I absolutely adored Lackey & Mallory's Obsidian trilogy and thoroughly enjoyed the sequel Enduring Flame trilogy. Crown of Vengeance is the first book of a trilogy set several thousand years before the events of the Obsidian books, and it is not like either of the two other trilogies.
The main reason being: this book, unlike the others, features the Elves. I think that was always going to be the biggest hurdle for this trilogy, simply because a) the Elves in this world live around about a thousand years, and b) the Elves' society is incredibly complex. And I don't think modern readers are used, anymore, to convoluted, intricate High Fantasy, or to stories which are drawn out over centuries. (I'm not entirely certain how many years Crown of Vengeance spanned, but I would guess it covers about a hundred years - probably not much less than that?)
What this means is that there is no central action to this book. There is a lot of action - I lost count of the number of battles, and even more happened off-screen - but none of it is central. What Mallory and Lackey have actually done is presented us with a war - not the quick handful-of-battles that modern fantasy has gotten us used to, but an actual war. Which is long, complicated, and drawn-out, so yes, there is potential to be bored. We're used to having a clear plot, with most of a book being build-up leading to a final climax. That's not what Vengeance is about. Vengeance, despite the Elves and mages and demons, is far more realistic than any fantasy novel I've read for years; named and familiar characters die, battles don't turn out as planned, campaigns are drawn out and the weather goes against the soldiers. I would say it's revolutionary for that, except that I don't think it will have that effect; the book is so intimidatingly long, and so unapologetically complex, that I don't see it becoming as popular as it would need to be to wake the fantasy genre up a bit.
So there is Vengeance's main skill and it's main flaw: it's long. It's drawn out. It covers a length of time that is much, much more than we're used to and it hammers home the realism - which, unfortunately, is not the exciting stuff we'd like it to be.

------------------------------------------------------------

## DIRECTIVES:
A - Why does the Crown of Vengeance review expect the book not to be revolutionary despite its realism?
B - Which details does the Crown of Vengeance review give to show that the book is more realistic than other fantasy novels?
C - What could come next in the Crown of Vengeance review? Continue it from its final paragraph.

## INFORMATION PROVIDED:

------------------------------------------------------------

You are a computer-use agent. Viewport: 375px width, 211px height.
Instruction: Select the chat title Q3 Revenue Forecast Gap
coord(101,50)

------------------------------------------------------------

## EXERCISE RESPONSES:
A - The reviewer thinks the book is so intimidatingly long and so unapologetically complex that it won't become popular enough to wake the fantasy genre up.

B -
- Named and familiar characters die.
- Battles don't turn out as planned.
- Campaigns are drawn out.
- The weather goes against the soldiers.

C -
That does not make it a bad book, though: if you can stick with it, if long and complicated is your cup of tea (as it is mine) then you are in for a treat. I lost count of the number of times I shouted out loud in protest when something bad happened, when the 'bad guys' broke the rules or otherwise harmed my favourite characters. Considering the lack of any real connection we get to the characters (there are too many, and the writing is too impersonal for us to get a really good grasp of anyone, even, I thought, Vielissiar herself) I found myself surprisingly involved in rooting for my team, and genuinely angry when things went against them. I'm not sure how to analyse how that happened.
In fact I'm not really sure how I feel about this book at all. On the one hand, I couldn't put it down - I had to know what happened - and that is why I'm giving it four stars (because readability is, frankly, the main sign that the book you're reading is a good one). I'm also a huge fan of realistic fantasy, even if it makes writing a story (or reading it) more difficult.
On the other hand: none of the villains felt very three-dimensional to me. They were all petty and pretty stupid, with no real redeeming qualities at all. I have no problem with the Endarkened (the demons in this world) being unmitigatingly evil; that's the set up here, that's what they are. But the mortal villains? They hate each other, they hate their spouses, their children, and the men and women who fight for them. They make the same mistakes over and over, you can predict what they'll do by picking the stupidest option available - it's a bit much. But all these flaws are plausible and explainable in context - the 'bad guys' rely on their superior numbers to win, they've spent centuries not trusting each other, etc.
So: I'm not sure how to class this one from a literary pov. But as a reader? I loved it, and lapped up the intricate social customs, the long names, and the history. I heartily recommend it - just make sure you have a LOT of free time, because this is a huge one!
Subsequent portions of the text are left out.